The Home Office publishes Stephen Shaw’s ‘Review into the Welfare in Detention of Vulnerable Persons‘, which calls on the government to reduce the size of the detention estate ‘boldly and without delay’. In response, Immigration Minister James Brokenshire announces changes designed to reduce the scale of detention and improve the welfare of people who are detained.
The Supreme Court refuses the government permission to appeal against the Court of Appeal’s decision of 29 July, marking the end of the road for the Detained Fast Track.
Members of the National Preventive Mechanism ‘reach a common position on the need for a time limit on immigration detention’.
The Home Office announces the closure of Dover IRC, explaining that it was not compatible with a detention estate of ‘modern, secure centres located with easy access to the airports from which removals take place’.
As part of its global ‘beyond detention’ strategy, the UNHCR publishes a national action plan for the UK, raising concerns about the scale of immigration detention and lack of time limit.
The International Detention Coalition publishes There are alternatives: A handbook for preventing unnecessary detention.
Unlocking Detention 2015 is launched, taking people on a virtual tour of the detention estate for the second year running.
The UN Human Rights Committee calls on the UK government to introduce a time limit on immigration detention.
The Detention Forum publishes Rethinking Vulnerability in Detention.
Immigration Minster James Brokenshire announces that the Home Office is suspending the Detained Fast Track.
The High Court quashes the Detained Fast Track asylum appeals process, meaning that those seeking asylum can no longer be detained simply for the purpose of quickly assessing their claim.
Haslar IRC closes its doors, the first in a string of closures to come.
The House of Lords debates the report of the parliamentary inquiry into the use of detention.
Following a Channel 4 investigation into Yarl’s Wood IRC, protests and hunger strikes break out in several IRCs. Protestors call for an end to the ‘indefinite deprivation of liberty and human rights’.

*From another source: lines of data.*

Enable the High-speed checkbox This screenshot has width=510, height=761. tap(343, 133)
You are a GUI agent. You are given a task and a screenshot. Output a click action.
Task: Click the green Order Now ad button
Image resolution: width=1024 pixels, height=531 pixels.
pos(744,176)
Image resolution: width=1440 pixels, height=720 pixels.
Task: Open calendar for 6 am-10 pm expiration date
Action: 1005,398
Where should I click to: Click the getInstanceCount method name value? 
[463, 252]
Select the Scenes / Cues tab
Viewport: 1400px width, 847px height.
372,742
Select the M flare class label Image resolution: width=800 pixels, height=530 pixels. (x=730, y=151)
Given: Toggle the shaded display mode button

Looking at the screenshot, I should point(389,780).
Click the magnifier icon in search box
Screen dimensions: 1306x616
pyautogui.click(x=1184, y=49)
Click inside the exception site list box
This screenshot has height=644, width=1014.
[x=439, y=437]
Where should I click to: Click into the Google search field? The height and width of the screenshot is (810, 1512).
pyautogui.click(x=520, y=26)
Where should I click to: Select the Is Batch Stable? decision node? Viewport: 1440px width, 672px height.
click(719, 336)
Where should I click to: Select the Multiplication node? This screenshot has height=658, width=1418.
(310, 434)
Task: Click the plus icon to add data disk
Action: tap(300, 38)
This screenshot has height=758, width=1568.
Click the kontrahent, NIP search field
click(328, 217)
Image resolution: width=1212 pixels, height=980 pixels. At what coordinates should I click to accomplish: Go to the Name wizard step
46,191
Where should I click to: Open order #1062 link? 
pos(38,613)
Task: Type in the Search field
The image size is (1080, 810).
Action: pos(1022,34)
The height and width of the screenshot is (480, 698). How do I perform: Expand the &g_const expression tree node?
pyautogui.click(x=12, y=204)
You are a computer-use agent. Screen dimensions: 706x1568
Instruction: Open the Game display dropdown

The Parliamentary Inquiry into immigration detention publishes its report, concluding that ‘we cannot go on as we are’. It finds that ‘the UK detains too many people, for too long a time, and that in far too many cases people are detained completely unnecessarily’. It recommends a time limit of 28 days and the implementation of community-based alternatives to detention.
Theresa May announces a review of welfare in immigration detention, led by former Prisons and Probation Ombudsman Stephen Shaw.
The Detention Forum calls for a moratorium on the expansion of the detention estate, following the announcement of a plan to double the size of Campsfield IRC. The plan was later dropped.
AVID releases Hidden Stories, documenting ‘the relationships that are built through volunteer visiting and the difference this can make to both volunteer and visitor’.
Detention Action, with input from experts by experience, publishes The State of Detention.
The first Unlocking Detention is launched, using social media to challenge the ‘out of sight, out of mind’ approach that has allowed the cruelty of immigration detention to remain hidden.
The High Court finds the Detained Fast Track process to be operating with an ‘unacceptable risk of unfairness’ following legal proceedings brought by Detention Action.
The Immigration Act 2014 introduces sweeping new measures forming the backbone of the ‘hostile environment’.